### [What is expected]
Both ends included, set down the lines from the line containing "You are a GUI" through the last line of the records below, without pictures.

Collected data
BEGIN
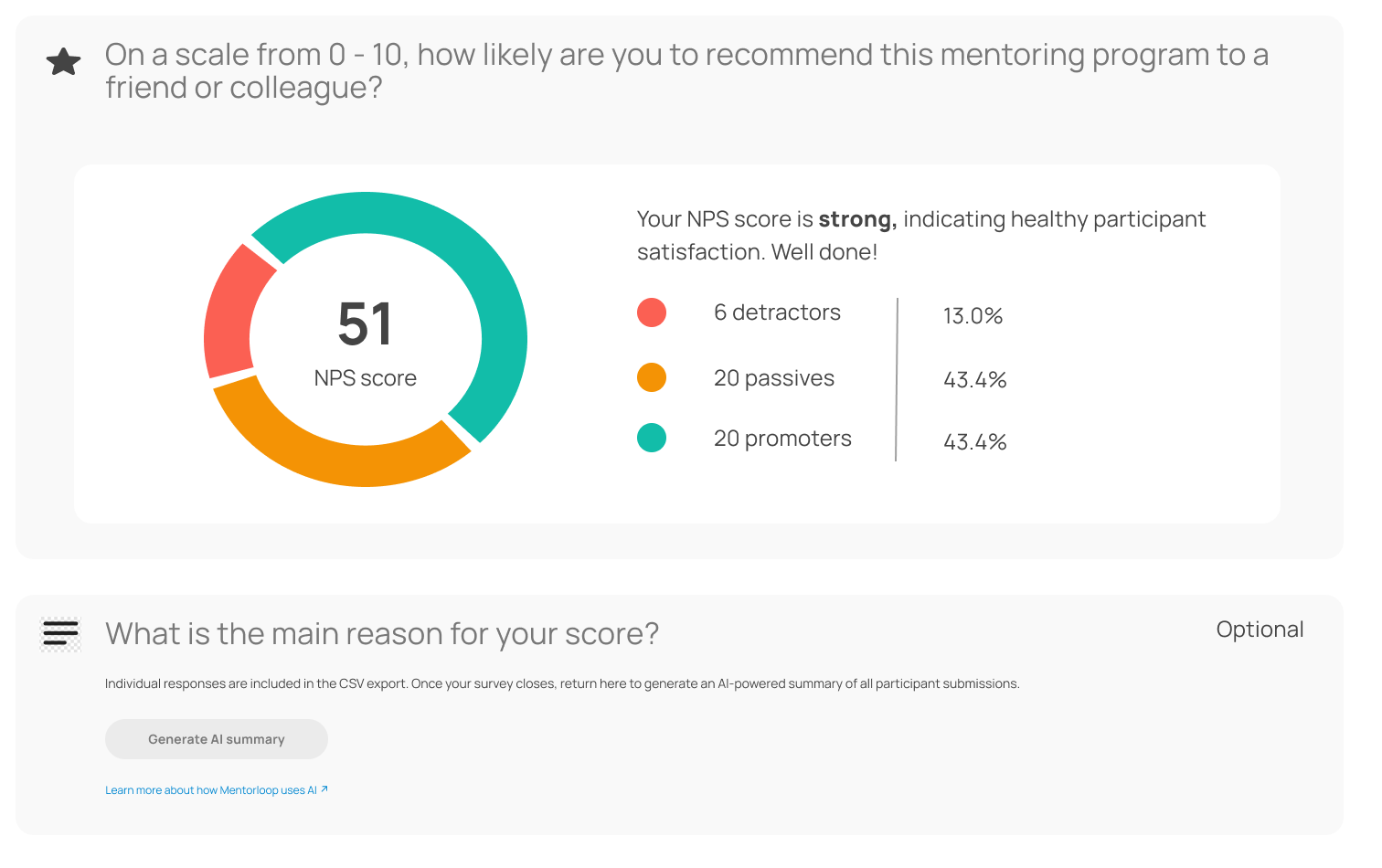
Task: Click the 51 NPS score number
Action: [365, 324]
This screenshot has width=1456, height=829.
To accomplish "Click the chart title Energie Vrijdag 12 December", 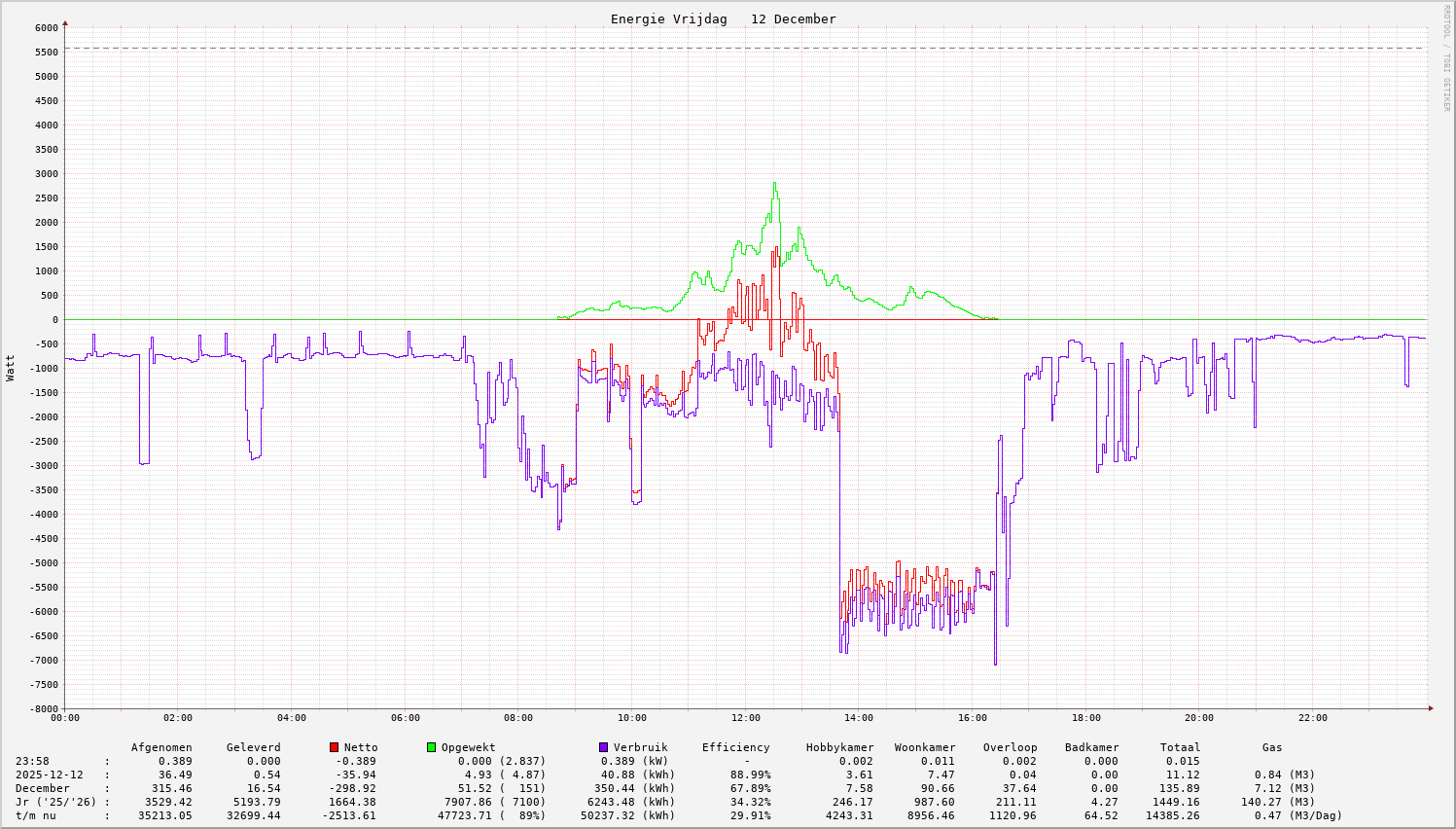I will pyautogui.click(x=723, y=19).
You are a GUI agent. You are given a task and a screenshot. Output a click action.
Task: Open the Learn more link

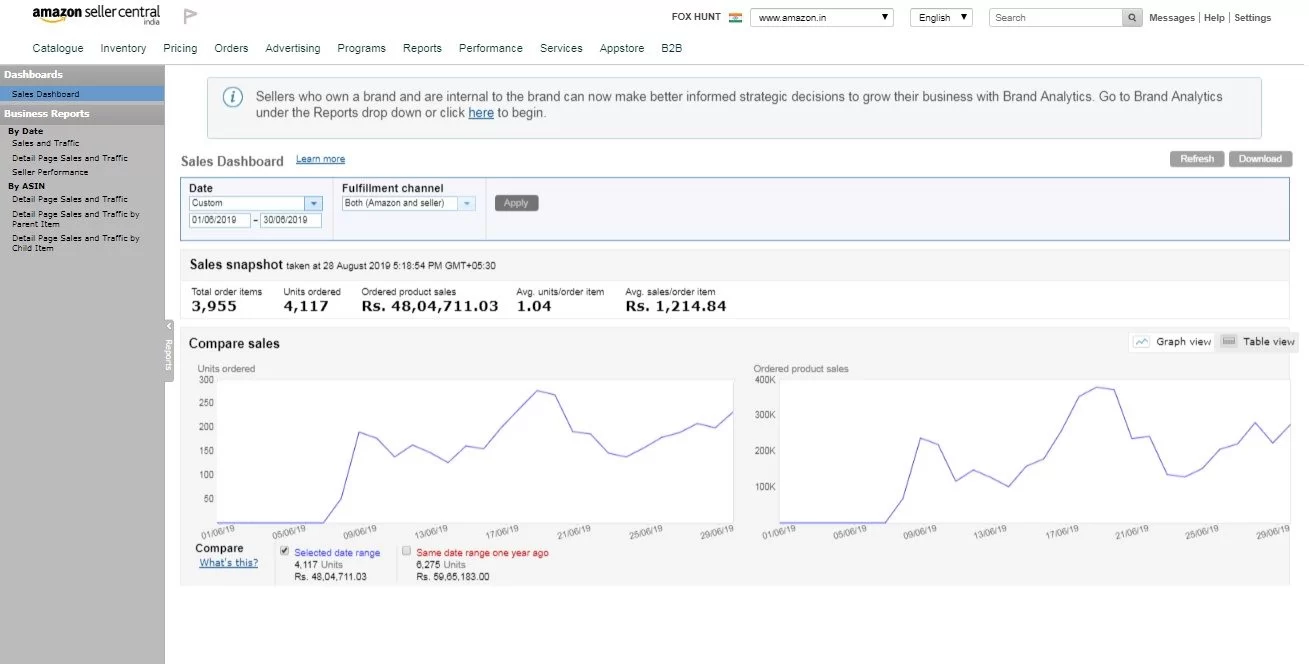(x=320, y=159)
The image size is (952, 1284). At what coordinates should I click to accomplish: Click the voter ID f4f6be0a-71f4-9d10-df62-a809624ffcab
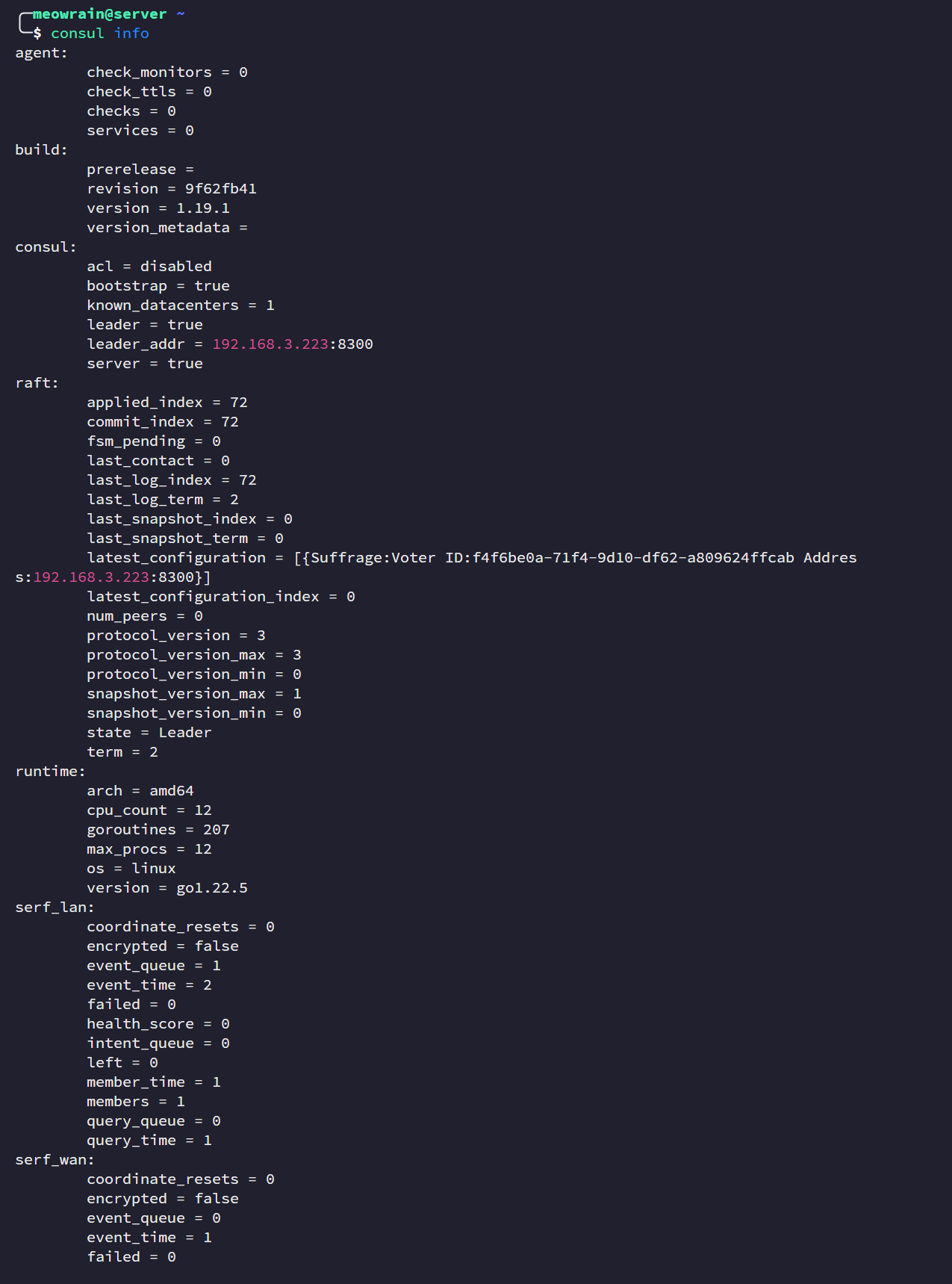633,558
END
### [Task result]
You are a GUI agent. You are given a task and a screenshot. Output a click action.
Task: Open the Learn more link

(x=320, y=159)
The image size is (952, 1284). At what coordinates should I click to accomplish: Click the voter ID f4f6be0a-71f4-9d10-df62-a809624ffcab
633,558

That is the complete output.